Single by Marshall Crenshaw

from the album Good Evening
- B-side: "Whatever Way the Wind Blows"
- Released: 1989
- Recorded: 1989
- Genre: Power pop, folk rock
- Length: 4:22
- Label: Warner Bros. Records
- Songwriter: Diane Warren
- Producer: David Kershenbaum

= Some Hearts (song) =

1989 single by Marshall Crenshaw

"Some Hearts" is a song written by Diane Warren. The track was originally written for Belinda Carlisle, who recorded it as a demo for her 1987 Heaven on Earth album, but it was not included on the album. It was released as a single by Marshall Crenshaw from his 1989 album, Good Evening, but it failed to chart. Singers that have covered the song include Kelly Levesque, featured in the 2001 film America's Sweethearts, Maria Arredondo for her 2004 album Not Going Under, and Carrie Underwood for her debut album of the same name.

==Background==
Marshall Crenshaw released the first version of "Some Hearts" on his 1989 album Good Evening. The album was Crenshaw's last for Warner Bros. Pessimistic about the album's fate, he sought outside songwriters; he recalled, "I didn’t want to write any songs for the album, because I had very little faith and I couldn't get myself to make that kind of commitment to the record. I decided to save my energy."

Crenshaw recalled that performing a Warren song was "a little bit strange, but I was really charmed by it." The song features David Lindley on fiddle; Crenshaw stated, "We did sort of sabotage it, turned it into a hillbilly song." Crenshaw also made some changes to the lyrics, angering Warren:

I made a couple of changes in the lyrics, and she was really angry at me for doing it. I was on Diane Warren’s (bad) list. I figure you have a license to do that when you record a song.

==Carrie Underwood version==

In 2005, it was recorded by Carrie Underwood as the title track of her debut album, Some Hearts, and was the album's second single. It was only released to pop and adult contemporary radio in the United States in November 2005, around the same time that "Jesus, Take the Wheel" was released to country radio. "Some Hearts" peaked at number 12 on the Billboard Adult Contemporary chart and reached number 22 on the Adult Top 40 chart. The song had no accompanying music video and was not released to country radio. It has sold over 207,000 copies in US as of February 2010.

Underwood performed the song at the 2005 Billboard Music Awards, the half-time of the 2006 NBA All-Star Game in Houston, on an episode of The Ellen DeGeneres Show and during her promotional tour for the album's release.
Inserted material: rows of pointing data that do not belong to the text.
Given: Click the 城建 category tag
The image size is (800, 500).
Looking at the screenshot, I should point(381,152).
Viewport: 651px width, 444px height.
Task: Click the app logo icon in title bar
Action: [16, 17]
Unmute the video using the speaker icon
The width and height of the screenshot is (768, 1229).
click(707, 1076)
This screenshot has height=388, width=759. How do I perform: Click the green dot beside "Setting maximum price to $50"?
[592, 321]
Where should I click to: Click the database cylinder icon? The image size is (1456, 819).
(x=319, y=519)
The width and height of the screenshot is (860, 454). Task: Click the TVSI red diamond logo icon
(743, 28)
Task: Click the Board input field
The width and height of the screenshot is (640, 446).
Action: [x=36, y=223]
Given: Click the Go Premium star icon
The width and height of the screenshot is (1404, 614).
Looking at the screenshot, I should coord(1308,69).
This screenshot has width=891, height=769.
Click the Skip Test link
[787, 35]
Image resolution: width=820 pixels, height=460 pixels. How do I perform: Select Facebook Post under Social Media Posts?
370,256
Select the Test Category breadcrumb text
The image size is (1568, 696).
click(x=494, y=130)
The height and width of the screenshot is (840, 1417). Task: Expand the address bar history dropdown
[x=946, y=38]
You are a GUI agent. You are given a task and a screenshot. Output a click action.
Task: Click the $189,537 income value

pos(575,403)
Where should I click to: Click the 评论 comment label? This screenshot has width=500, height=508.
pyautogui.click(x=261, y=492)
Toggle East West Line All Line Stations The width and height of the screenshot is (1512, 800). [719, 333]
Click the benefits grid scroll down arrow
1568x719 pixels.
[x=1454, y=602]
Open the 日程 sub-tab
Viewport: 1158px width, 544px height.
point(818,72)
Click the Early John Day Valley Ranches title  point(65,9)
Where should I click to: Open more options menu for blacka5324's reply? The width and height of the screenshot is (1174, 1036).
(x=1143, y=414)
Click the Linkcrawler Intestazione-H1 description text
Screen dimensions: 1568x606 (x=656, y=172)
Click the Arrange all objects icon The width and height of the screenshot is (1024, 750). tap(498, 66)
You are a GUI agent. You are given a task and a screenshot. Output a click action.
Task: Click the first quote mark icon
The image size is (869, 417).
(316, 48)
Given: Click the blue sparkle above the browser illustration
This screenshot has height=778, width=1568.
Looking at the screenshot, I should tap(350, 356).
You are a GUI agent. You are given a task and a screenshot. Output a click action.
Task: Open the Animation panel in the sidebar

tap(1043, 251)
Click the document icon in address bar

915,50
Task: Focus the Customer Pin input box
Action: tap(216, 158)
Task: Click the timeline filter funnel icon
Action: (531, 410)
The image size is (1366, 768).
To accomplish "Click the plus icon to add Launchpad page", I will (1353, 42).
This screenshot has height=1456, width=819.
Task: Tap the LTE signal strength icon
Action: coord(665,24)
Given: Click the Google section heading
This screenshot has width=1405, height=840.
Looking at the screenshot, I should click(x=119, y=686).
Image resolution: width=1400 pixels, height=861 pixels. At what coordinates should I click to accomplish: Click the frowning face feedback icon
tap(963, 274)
The song was used in early commercials for American Idol's website during the sixth season of the show, until Daughtry's "Home" was used after Hollywood week.

===Critical reception===
Scott Shetler of Slant Magazine wrote in his review of the album that " Underwood is likely to become a fixture on the country charts for the next year with songs like the uptempo title track, a smash hit in the making that is equal parts Jo Dee Messina and SHeDAISY." Stephen Thomas Erlewine wrote that Underwood sounds equally convincing on such sentimental fare as "Jesus, Take the Wheel" as on the soaring pop "Some Hearts".

===Chart performance===
====Weekly charts====

| Chart (2005–06) | Peak position |
|---|---|
| Canada AC Top 30 (Radio & Records) | 21 |
| US Adult Contemporary (Billboard) | 12 |
| US Adult Pop Airplay (Billboard) | 22 |

====Year-end charts====

| Chart (2006) | Peak position |
|---|---|
| US Adult Contemporary (Billboard) | 24 |

===Release history===

Release dates and formats for "Some Hearts"
| Region | Date | Format | Label | Ref. |
|---|---|---|---|---|
| United States | November 7, 2005 | Contemporary hit radio | Arista |  |

==Cover versions==
In 2001, the song was covered by Kelly Levesque for the soundtrack for America's Sweethearts and in 2004 by Maria Arredondo for her second studio album, Not Going Under.